Can you print the listing below back out without changing a single character?
-- Start of Material for this exercise --
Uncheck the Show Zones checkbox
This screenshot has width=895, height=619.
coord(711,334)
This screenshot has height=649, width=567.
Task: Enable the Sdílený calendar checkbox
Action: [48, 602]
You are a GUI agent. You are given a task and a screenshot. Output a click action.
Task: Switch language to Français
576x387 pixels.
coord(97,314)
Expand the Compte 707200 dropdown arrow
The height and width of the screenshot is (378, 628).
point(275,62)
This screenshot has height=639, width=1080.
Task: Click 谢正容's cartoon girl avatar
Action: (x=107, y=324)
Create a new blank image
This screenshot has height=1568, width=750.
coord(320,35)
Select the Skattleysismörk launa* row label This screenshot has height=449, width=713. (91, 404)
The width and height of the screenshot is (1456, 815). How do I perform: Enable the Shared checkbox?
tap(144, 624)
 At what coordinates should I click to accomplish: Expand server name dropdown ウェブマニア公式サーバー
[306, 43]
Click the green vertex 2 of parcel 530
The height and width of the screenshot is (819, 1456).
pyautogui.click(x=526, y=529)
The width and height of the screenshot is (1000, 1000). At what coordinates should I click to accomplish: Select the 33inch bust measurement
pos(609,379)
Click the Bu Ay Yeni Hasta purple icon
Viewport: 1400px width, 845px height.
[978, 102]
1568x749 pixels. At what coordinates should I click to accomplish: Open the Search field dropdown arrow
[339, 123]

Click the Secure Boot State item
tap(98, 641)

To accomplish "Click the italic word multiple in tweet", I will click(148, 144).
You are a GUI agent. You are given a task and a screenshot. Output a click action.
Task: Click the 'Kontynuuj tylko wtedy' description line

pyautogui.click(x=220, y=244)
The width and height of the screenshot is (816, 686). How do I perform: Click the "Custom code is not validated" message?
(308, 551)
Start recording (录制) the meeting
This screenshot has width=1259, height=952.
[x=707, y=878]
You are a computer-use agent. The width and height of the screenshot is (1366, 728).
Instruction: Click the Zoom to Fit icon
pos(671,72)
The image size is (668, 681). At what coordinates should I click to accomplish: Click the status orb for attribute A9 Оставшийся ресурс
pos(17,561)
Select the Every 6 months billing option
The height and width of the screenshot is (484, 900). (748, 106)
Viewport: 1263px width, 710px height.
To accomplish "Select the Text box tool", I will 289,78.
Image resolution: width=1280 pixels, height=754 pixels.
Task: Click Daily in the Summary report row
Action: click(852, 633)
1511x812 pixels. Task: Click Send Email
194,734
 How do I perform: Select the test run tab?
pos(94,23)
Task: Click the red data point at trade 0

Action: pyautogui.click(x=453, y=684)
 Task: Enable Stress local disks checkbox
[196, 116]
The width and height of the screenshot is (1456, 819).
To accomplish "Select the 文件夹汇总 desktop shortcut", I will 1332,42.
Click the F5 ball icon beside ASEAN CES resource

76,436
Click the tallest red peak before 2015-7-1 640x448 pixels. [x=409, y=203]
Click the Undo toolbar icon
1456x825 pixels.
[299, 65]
-- End of Material for this exercise --
→ **Complete output**
Uncheck the Show Zones checkbox
This screenshot has width=895, height=619.
coord(711,334)
This screenshot has height=649, width=567.
Task: Enable the Sdílený calendar checkbox
Action: [48, 602]
You are a GUI agent. You are given a task and a screenshot. Output a click action.
Task: Switch language to Français
576x387 pixels.
coord(97,314)
Expand the Compte 707200 dropdown arrow
The height and width of the screenshot is (378, 628).
point(275,62)
This screenshot has height=639, width=1080.
Task: Click 谢正容's cartoon girl avatar
Action: (x=107, y=324)
Create a new blank image
This screenshot has height=1568, width=750.
coord(320,35)
Select the Skattleysismörk launa* row label This screenshot has height=449, width=713. (91, 404)
The width and height of the screenshot is (1456, 815). How do I perform: Enable the Shared checkbox?
tap(144, 624)
 At what coordinates should I click to accomplish: Expand server name dropdown ウェブマニア公式サーバー
[306, 43]
Click the green vertex 2 of parcel 530
The height and width of the screenshot is (819, 1456).
pyautogui.click(x=526, y=529)
The width and height of the screenshot is (1000, 1000). At what coordinates should I click to accomplish: Select the 33inch bust measurement
pos(609,379)
Click the Bu Ay Yeni Hasta purple icon
Viewport: 1400px width, 845px height.
[978, 102]
1568x749 pixels. At what coordinates should I click to accomplish: Open the Search field dropdown arrow
[339, 123]

Click the Secure Boot State item
tap(98, 641)

To accomplish "Click the italic word multiple in tweet", I will click(148, 144).
You are a GUI agent. You are given a task and a screenshot. Output a click action.
Task: Click the 'Kontynuuj tylko wtedy' description line

pyautogui.click(x=220, y=244)
The width and height of the screenshot is (816, 686). How do I perform: Click the "Custom code is not validated" message?
(308, 551)
Start recording (录制) the meeting
This screenshot has width=1259, height=952.
[x=707, y=878]
You are a computer-use agent. The width and height of the screenshot is (1366, 728).
Instruction: Click the Zoom to Fit icon
pos(671,72)
The image size is (668, 681). At what coordinates should I click to accomplish: Click the status orb for attribute A9 Оставшийся ресурс
pos(17,561)
Select the Every 6 months billing option
The height and width of the screenshot is (484, 900). (748, 106)
Viewport: 1263px width, 710px height.
To accomplish "Select the Text box tool", I will 289,78.
Image resolution: width=1280 pixels, height=754 pixels.
Task: Click Daily in the Summary report row
Action: click(852, 633)
1511x812 pixels. Task: Click Send Email
194,734
 How do I perform: Select the test run tab?
pos(94,23)
Task: Click the red data point at trade 0

Action: pyautogui.click(x=453, y=684)
 Task: Enable Stress local disks checkbox
[196, 116]
The width and height of the screenshot is (1456, 819).
To accomplish "Select the 文件夹汇总 desktop shortcut", I will 1332,42.
Click the F5 ball icon beside ASEAN CES resource

76,436
Click the tallest red peak before 2015-7-1 640x448 pixels. [x=409, y=203]
Click the Undo toolbar icon
1456x825 pixels.
[299, 65]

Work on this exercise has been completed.